(Given data begins)
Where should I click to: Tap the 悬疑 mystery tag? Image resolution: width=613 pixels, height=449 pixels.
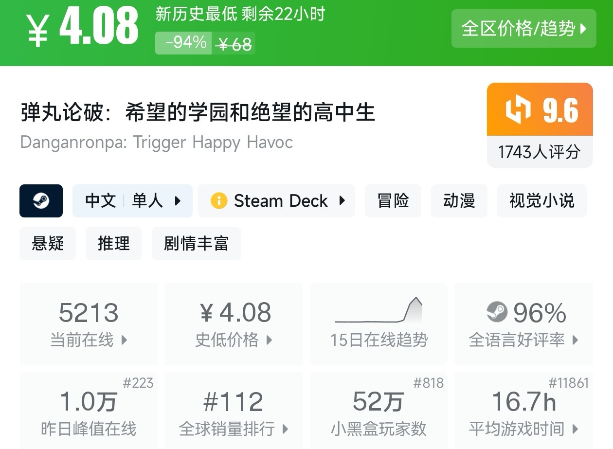click(48, 243)
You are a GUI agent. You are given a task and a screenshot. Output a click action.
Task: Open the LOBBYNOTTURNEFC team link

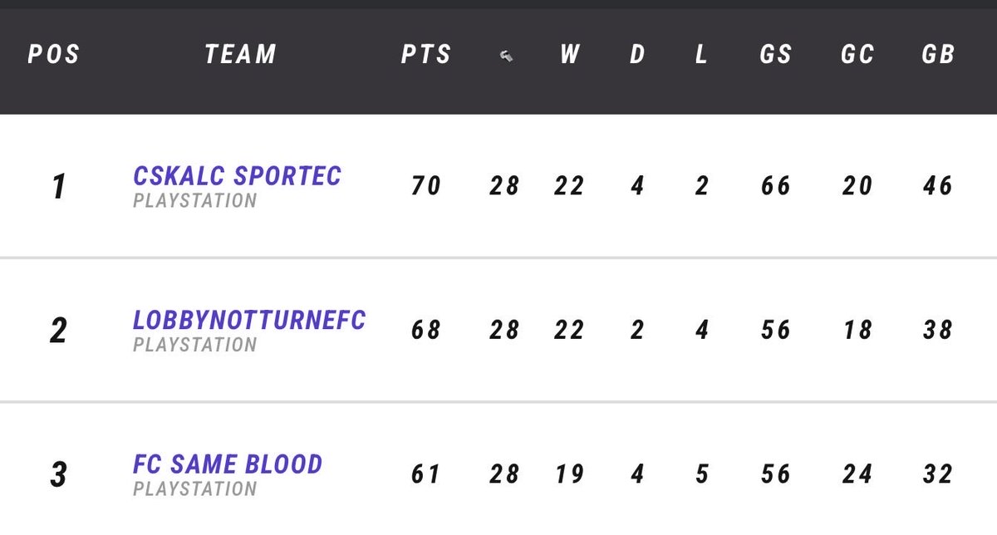249,320
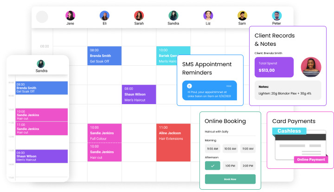Image resolution: width=334 pixels, height=192 pixels.
Task: Click the SMS message sender icon
Action: tap(189, 86)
(Given data ends)
• [Work to be completed]
Your answer must be the exact lines from the one containing "You are a GUI" through the last line of the records above, with both included and no pictures.

• [Answer to this problem]
You are a GUI agent. You are given a task and a screenshot. Output a click action.
Task: Open the LOBBYNOTTURNEFC team link

249,320
Image resolution: width=334 pixels, height=192 pixels.
Task: Click the SMS message sender icon
Action: tap(189, 86)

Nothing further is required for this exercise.